Abstract :
Limbah cair sawit yang selalu menjadi permasalahan disetiap pabrik pengolahan kelapa sawit, banyaknya limbah terkadang susah untuk ditampung apalagi limbah sawit memiliki bau yang sangat menyengat. Penelitian ini akan mengatasi masalah limbah cair sawit yang dijadikan pupuk organik cair dengan
memanfaatkan dari starter pumakkal. Dalam penelitian ini terdapat 5 perlakuan dan 1 kontrol, masing-masing 5 kali ulangan. Perlakuan 1 menggunakan 3 isolat bakteri, perlakuan 2 menggunakan 6 isolat bakteri, perlakuan 3 menggunakan 9
isolat bakteri, perlakuan 4 menggunakan 12 isolat bakteri dan perlakuan 5 menggunakan 15 perlakuan bakteri. Hasil penelitian menunjukan pada tahap pertama bahwa kadar N, P, dan K tertinggi terdapat pada P5 dengan N (0,1771)

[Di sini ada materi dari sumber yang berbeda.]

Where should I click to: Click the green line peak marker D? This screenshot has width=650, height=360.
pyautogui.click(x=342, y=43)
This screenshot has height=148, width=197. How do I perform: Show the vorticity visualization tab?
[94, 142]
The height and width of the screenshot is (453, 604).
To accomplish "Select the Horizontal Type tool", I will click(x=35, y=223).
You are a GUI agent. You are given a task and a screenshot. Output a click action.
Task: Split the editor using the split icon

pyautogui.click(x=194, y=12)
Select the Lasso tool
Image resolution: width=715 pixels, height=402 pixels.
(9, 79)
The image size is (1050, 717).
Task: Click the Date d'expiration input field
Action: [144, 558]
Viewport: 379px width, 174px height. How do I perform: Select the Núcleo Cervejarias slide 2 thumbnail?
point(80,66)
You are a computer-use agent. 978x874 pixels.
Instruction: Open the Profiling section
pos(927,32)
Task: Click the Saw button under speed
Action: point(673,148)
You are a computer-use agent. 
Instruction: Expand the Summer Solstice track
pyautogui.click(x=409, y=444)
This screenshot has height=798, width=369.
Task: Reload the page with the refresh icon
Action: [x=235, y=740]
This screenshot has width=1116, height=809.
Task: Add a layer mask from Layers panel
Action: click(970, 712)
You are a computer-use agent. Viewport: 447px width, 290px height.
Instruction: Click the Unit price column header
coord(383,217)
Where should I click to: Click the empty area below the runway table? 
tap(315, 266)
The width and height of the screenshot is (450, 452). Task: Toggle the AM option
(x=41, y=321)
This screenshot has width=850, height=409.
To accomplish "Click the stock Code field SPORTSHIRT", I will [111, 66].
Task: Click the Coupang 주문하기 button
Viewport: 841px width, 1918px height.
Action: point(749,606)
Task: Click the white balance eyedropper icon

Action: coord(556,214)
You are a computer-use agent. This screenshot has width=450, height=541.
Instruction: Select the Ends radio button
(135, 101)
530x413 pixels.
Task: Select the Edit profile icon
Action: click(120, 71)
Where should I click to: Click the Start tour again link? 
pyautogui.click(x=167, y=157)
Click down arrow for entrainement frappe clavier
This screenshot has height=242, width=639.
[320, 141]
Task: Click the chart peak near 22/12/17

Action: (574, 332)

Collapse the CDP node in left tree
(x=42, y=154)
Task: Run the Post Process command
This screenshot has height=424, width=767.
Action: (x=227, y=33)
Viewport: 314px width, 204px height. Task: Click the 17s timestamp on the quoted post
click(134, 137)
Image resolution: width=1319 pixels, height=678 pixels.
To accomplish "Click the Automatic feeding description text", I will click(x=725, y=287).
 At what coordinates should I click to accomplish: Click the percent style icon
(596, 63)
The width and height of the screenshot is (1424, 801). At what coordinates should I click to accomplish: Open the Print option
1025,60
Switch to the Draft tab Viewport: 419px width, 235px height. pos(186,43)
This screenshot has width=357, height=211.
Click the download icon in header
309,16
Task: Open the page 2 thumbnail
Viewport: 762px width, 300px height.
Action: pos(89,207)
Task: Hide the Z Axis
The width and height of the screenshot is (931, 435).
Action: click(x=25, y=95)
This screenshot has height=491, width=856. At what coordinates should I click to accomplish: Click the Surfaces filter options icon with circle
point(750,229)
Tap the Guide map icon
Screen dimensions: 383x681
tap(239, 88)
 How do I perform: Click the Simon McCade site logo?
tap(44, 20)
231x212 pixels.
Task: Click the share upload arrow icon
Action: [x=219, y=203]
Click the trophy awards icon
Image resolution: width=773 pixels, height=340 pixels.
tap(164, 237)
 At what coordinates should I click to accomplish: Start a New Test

P (0,7615) dan K (1,526) dengan standar mutu 2-6 dan juga belum memenuhi standar sedangkan pada penelitian taham kedua diperoleh nilai rata-rata N (0,1805) P (0,726) dan K (1,556). Untuk kadar C-Organik memiliki standar mutu
(minimum 10) dengan nilai yang didapatkan (9,2) pada perlakuan P1, jadi untuk nilai C-Organik belum memenuhi SNI. Untuk kadar Rasio C/N memiliki standar mutu (?25) dengan nilai yang didapakan (3,9) pada perlakuan P5 yang paling
kecil, dibandingkan perlakuan yang lain, jadi untuk Rasio C/N melebihi SNI.
Untuk pH memiliki standar mutu (4-9) dengan nilai yang didapat (6,296) pada perlakuan P5, jadi untu pH sudah memenuhi SNI.